Ayuso y la tentación lendakari
No tiene sentido que Madrid declare tres días de luto por Isabel II, hay asuntos que deben ser estatales, no regionales
Isabel Natividad Díaz Ayuso, madrileña de Chamberí de 43 años y licenciada en Periodismo, posee notables virtudes políticas. Tal vez la más destacable sea que se trata de la dirigente de su partido que con más arrojo y claridad da la batalla ideológica contra el autodenominado «progresismo», que aspira a convertirse en la única ideología aceptable. Aunque ella misma parece ya contagiada por aquello que combate, dado su decepcionante apoyo a la reforma de Irene Montero para que las niñas de 16 años aborten sin permiso paterno.
Con su credo liberal, que escasea en España, y su carisma personal, que alcanza niveles de estrella del reguetón cuando se pasea por cualquier calle, Ayuso devolvió la esperanza a un PP entonces alicaído mediante su gran victoria autonómica. También se distinguió durante la pandemia por el buen criterio con el que marcó pautas que el propio Gobierno acabó aceptando, a pesar de que entabló una dura guerrita sectaria contra ella.
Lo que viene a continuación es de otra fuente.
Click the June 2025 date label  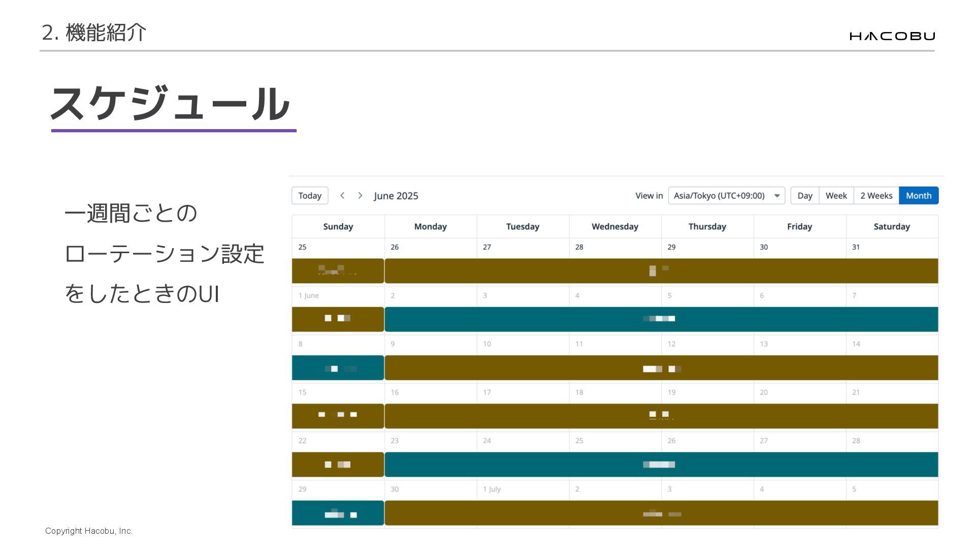(396, 196)
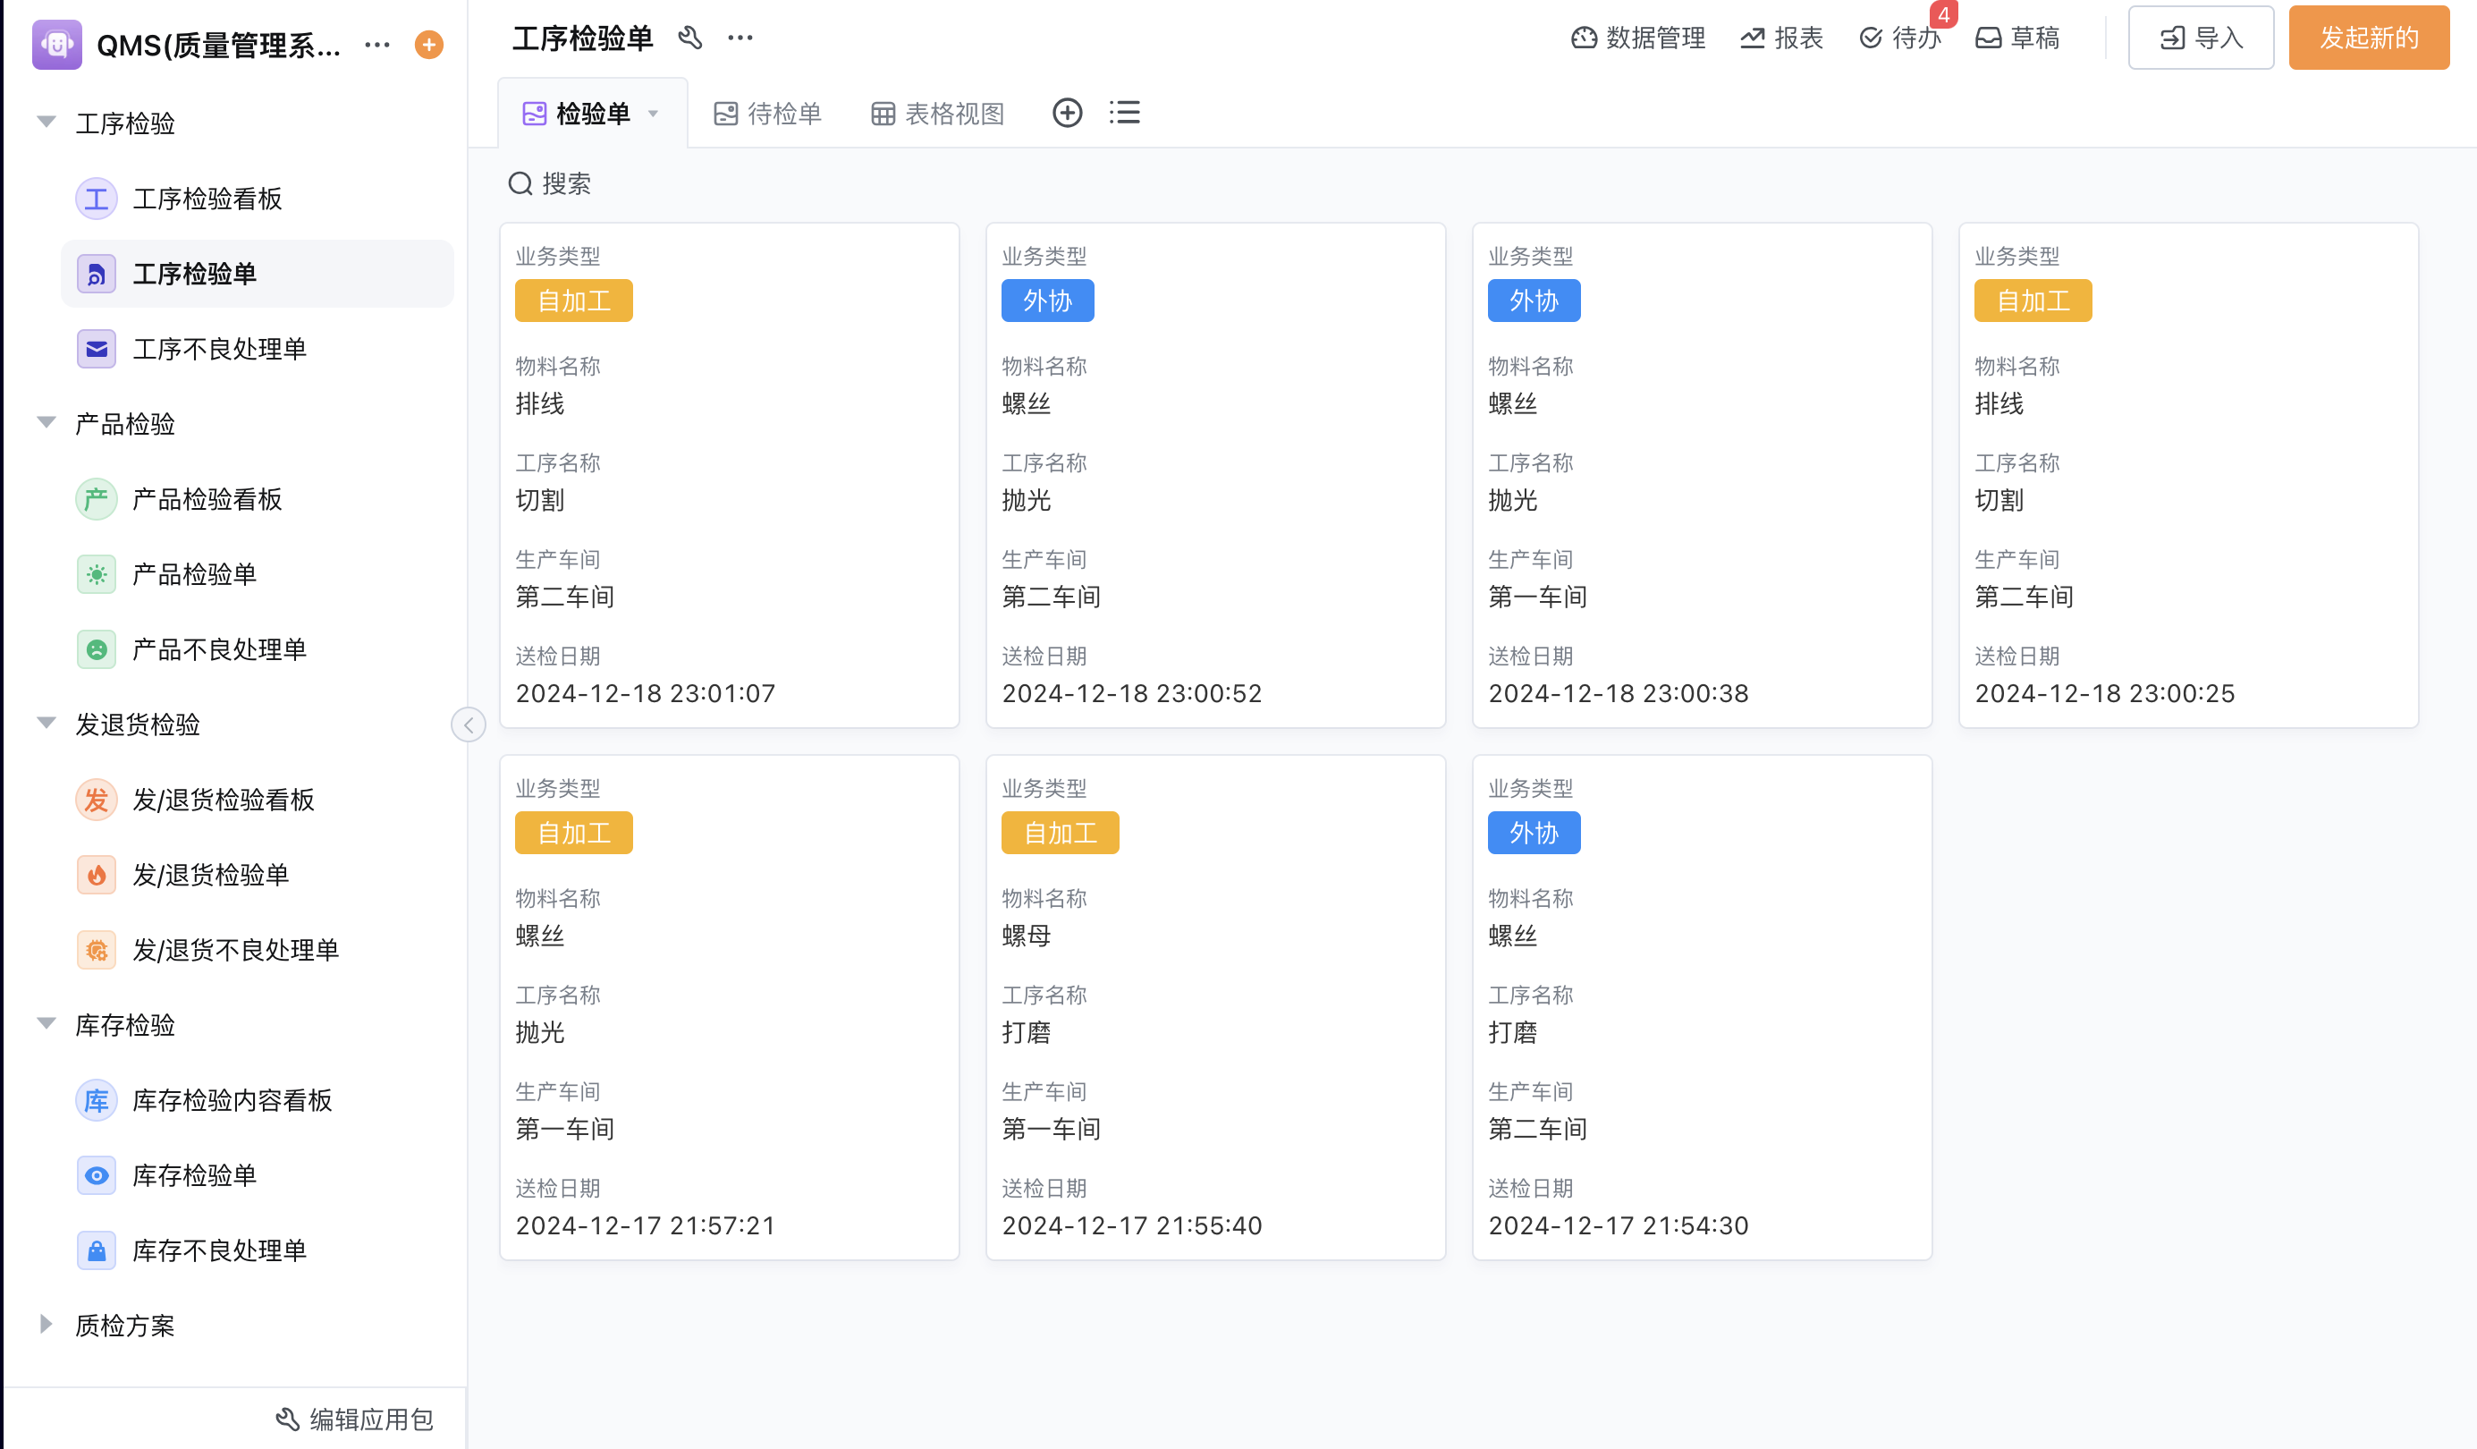This screenshot has height=1449, width=2477.
Task: Expand the 质检方案 group
Action: [46, 1324]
Por último, Ayuso acabó prestando de rebote un servicio inesperado a España. Y es que su sonada tangana con Casado propició un relevo en la cúpula del PP, que ha hecho más factible cumplir con uno de los mayores apremios de la nación: derrotar a Sánchez en las urnas para librar al país de su Frente Popular con Podemos, ERC y Bildu.
Pero los seres humanos somos siempre falibles, y Ayuso no va a ser la excepción. Tal vez espoleada por su indudable éxito, por su excepcional gancho entre el público, cunde la sensación de que la presidenta de Madrid está forzando demasiado la máquina del marketing. A muchos políticos les ocurre aquello que advertía la vieja tonada: quieren ser «la novia en la boda, el niño en el bautizo y el muerto en el entierro». Es decir: chupar foco por todo. Y algo de eso está pasando con ella. Es anecdótico, pero sintomático, que nada más conocerse la muerte de la magnífica Reina de Inglaterra, la Comunidad de Madrid se aprestase a declarar tres días de luto oficial. Una reacción así debe corresponder al Gobierno de la nación, no a las taifas autonómicas. De hecho nuestras vecinas Portugal y Francia, y también Alemania, declararon el luto. No así nuestro Sánchez, por supuesto, pues sabido es que el único rey que merece respeto es aquel que mora en la Moncloa. En su día, Mi Persona se resistió también a un luto nacional por las víctimas de la pandemia, no fuese a apolillar su imagen.
Vista la declaración de Ayuso, a su colega Bonilla le ha faltado tiempo para hacer lo propio en Andalucía. Recuerda todo esto un poco los forzados discursos navideños de los presidentes regionales, que con un puntillo ridículo hablan como si cada uno de ellos estuviese dirigiéndose a la nación desde su particular Buckingham local.
Ayuso no debería sucumbir a la atracción magnética de la hiperfama y cultivarla a la que salta. Su mejor aval para las elecciones de 2023 será que Madrid continúe con su impresionante tirón, mejorar los servicios públicos de la comunidad e idear nuevas propuestas. Para notas ombliguistas, los españoles ya vamos servidos con los lendakaris y los presidents y su insufrible victimismo.
Me gusta Ayuso. Pero me gusta más intentar contar la verdad.